Throughout history, records of women’s lives and work have been lost through the pervasive assumption of male dominance. Wives, especially, disappear as supporters of their husbands’ work, as unpaid and often unacknowledged secretaries and research assistants, and as managers of men’s domestic domains; even intellectual collaboration tends to be portrayed as normative wifely behaviour rather than as joint work.
Forgotten Wives examines the ways in which the institution and status of marriage has contributed to the active ‘disremembering’ of women’s achievements. Drawing on archives, biographies, autobiographies and historical accounts, best-selling author and academic Ann Oakley interrogates conventions of history and biography-writing using the case studies of four women married to well-known men – Charlotte Shaw, Mary Booth, Jeannette Tawney and Janet Beveridge.
Asking critical questions about the mechanisms that maintain gender inequality, despite thriving feminist and other equal rights movements, she contributes a fresh vision of how the welfare state developed in the early 20th century.
Janet Beveridge’s career as a wife is the most complex of the four that form the focus of this book. It raises particular questions about the function of gender stereotyping in the description of wifely careers, and confronts any biographical historian with a jungle of plots and conspiracies that are hard to untangle. She was married twice: first to a taciturn civil servant and mathematician called David Beveridge Mair; and, second, to his cousin and Jeannette Tawney’s brother, William Henry Beveridge, the man who is credited with founding the British welfare state. In the first capacity she was known as Mrs Jessy Mair; in the second as Lady Beveridge, with an accompanying change of forename to Janet. (William Beveridge in his writings about his wife solved the problem about which forename to use by simply calling her ‘J.’)
These changes in nomenclature signal a life divided into very different stages. As Mrs Jessy Mair, Janet Beveridge lived the life of a housewife in a small village in Surrey in the early 1900s. Her and David Mair’s four children were born there, but raising them and cooking a three-course meal every night failed to absorb her abundant energy. Her engagement with the local Women’s Institute was not a success; she railed against the role of ‘professional hausfrau’; and she hated Banstead, which was still a village rather than the suburban conurbation it is now, although ‘suburban’ as a negative epithet probably did describe it. In her book about William Beveridge – unlike Mary Booth’s, Janet’s was written when her husband was still alive – she describes the moment she first met the man who would eventually become her second husband: ‘One Sunday morning in the spring of 1904 he came down to Banstead, where we were living and raising our family.
....
Instructions for the task ▸
In the Forgotten Wives text, under what name was Janet Beveridge known during her first marriage? The data is separate material, unrelated to the Forgotten Wives text.
....
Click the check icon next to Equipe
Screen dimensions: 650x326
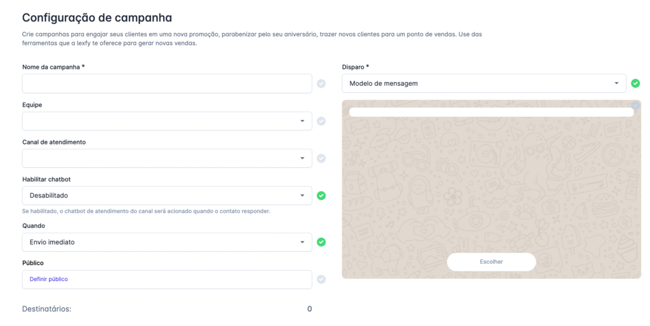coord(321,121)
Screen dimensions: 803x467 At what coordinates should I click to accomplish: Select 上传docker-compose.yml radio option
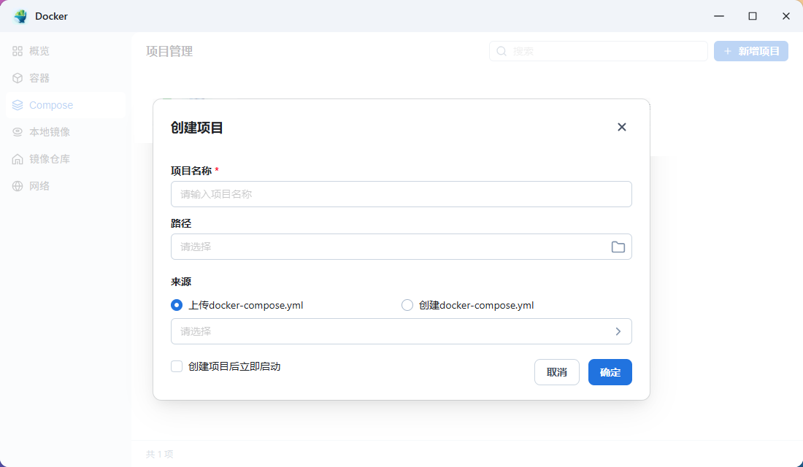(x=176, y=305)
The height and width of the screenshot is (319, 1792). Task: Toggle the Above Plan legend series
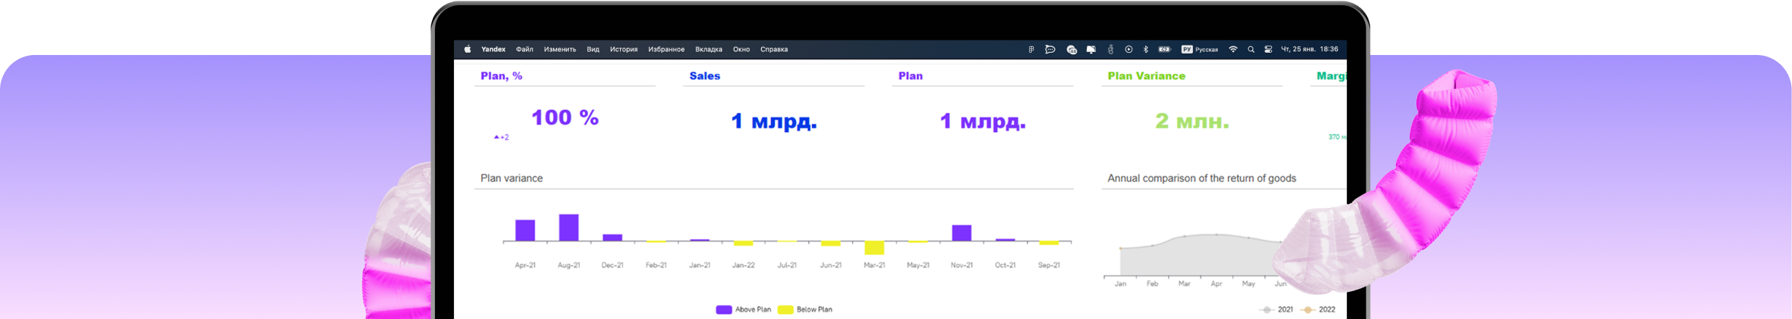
....
Solution ▸
Mrs Jessy Mair